Record extracts:

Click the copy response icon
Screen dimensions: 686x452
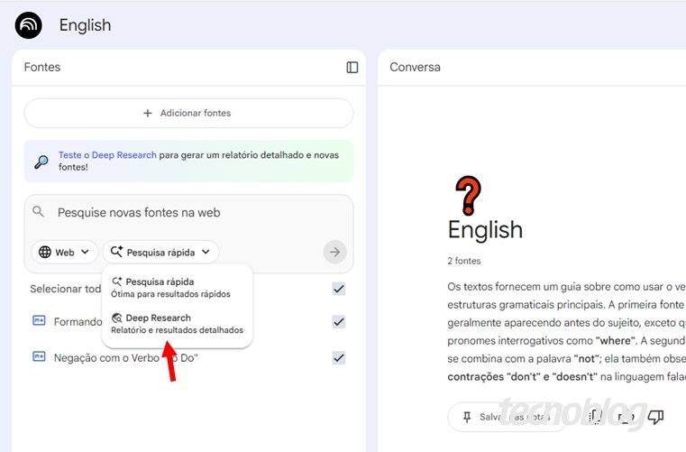(595, 417)
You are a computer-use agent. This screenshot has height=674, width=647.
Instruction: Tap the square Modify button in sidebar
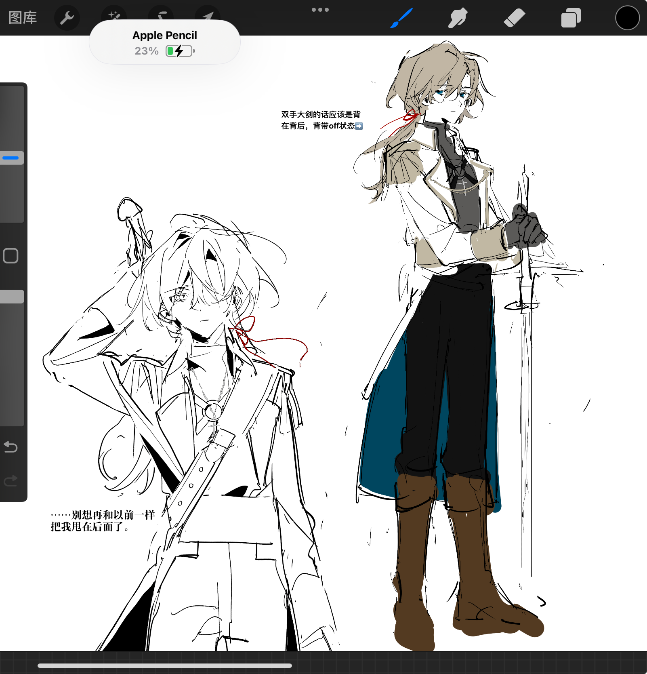click(x=11, y=256)
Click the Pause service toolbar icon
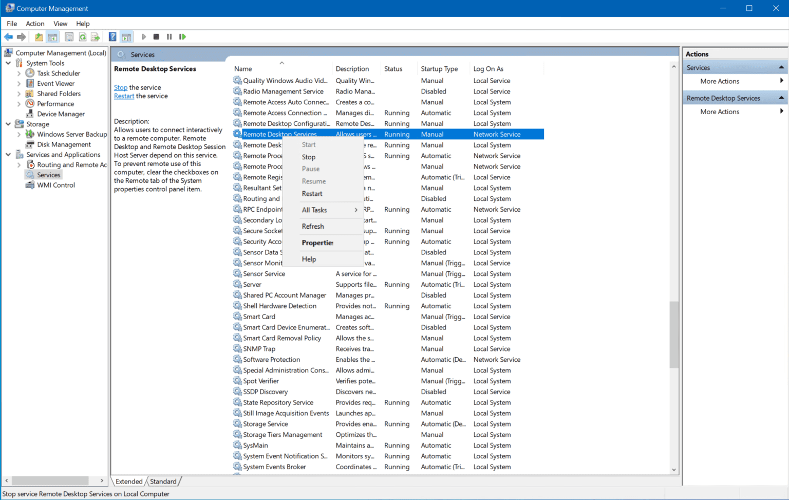The image size is (789, 500). (x=169, y=36)
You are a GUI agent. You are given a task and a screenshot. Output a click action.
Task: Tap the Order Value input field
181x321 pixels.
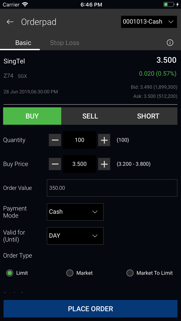pos(112,188)
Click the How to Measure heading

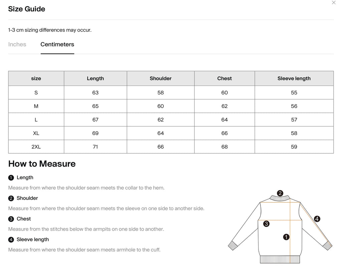pyautogui.click(x=42, y=164)
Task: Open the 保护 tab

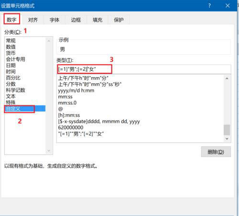Action: pyautogui.click(x=119, y=20)
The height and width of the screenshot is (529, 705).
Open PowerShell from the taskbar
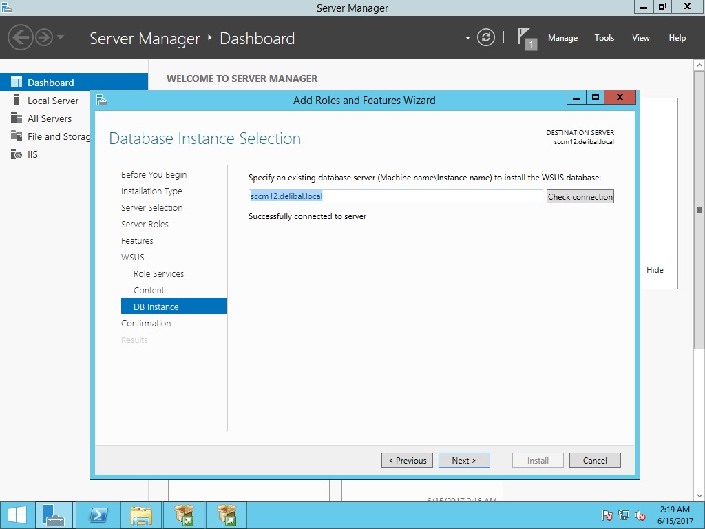coord(98,515)
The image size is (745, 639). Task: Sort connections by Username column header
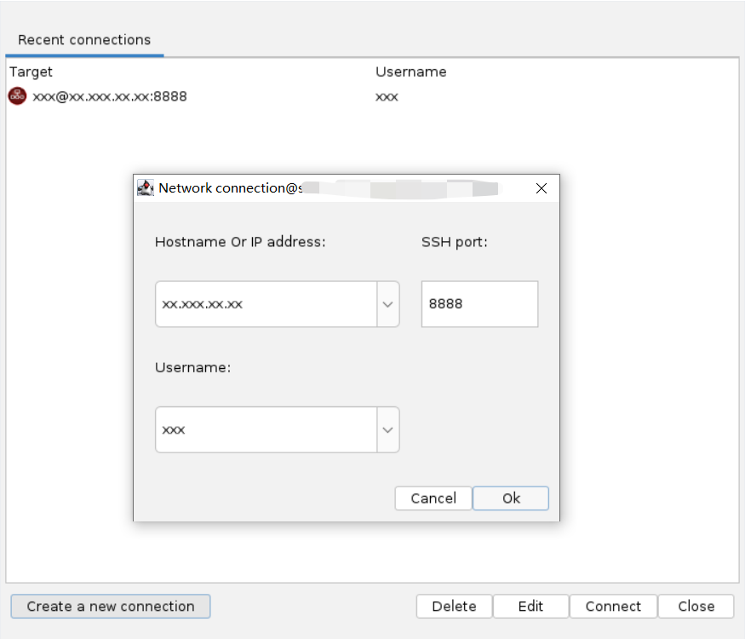point(410,72)
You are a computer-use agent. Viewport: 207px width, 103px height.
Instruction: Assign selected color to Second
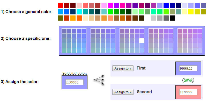(123, 92)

Problem details:
Output the entries above exactly. Do not include the pictures.

Response area:
Click the copy response icon
Screen dimensions: 686x452
(595, 417)
You are a computer-use agent. This screenshot has height=674, width=647.
Instruction: Tap the square Modify button in sidebar
click(x=11, y=256)
Click the Pause service toolbar icon
The image size is (789, 500). (x=169, y=36)
You are a GUI agent. You are given a task and a screenshot. Output a click action.
Task: Tap the Order Value input field
181x321 pixels.
pos(112,188)
Click the How to Measure heading

pyautogui.click(x=42, y=164)
Task: Open the 保护 tab

Action: pyautogui.click(x=119, y=20)
The height and width of the screenshot is (529, 705).
Open PowerShell from the taskbar
coord(98,515)
The image size is (745, 639). Task: Sort connections by Username column header
point(410,72)
You are a computer-use agent. Viewport: 207px width, 103px height.
Instruction: Assign selected color to Second
(123, 92)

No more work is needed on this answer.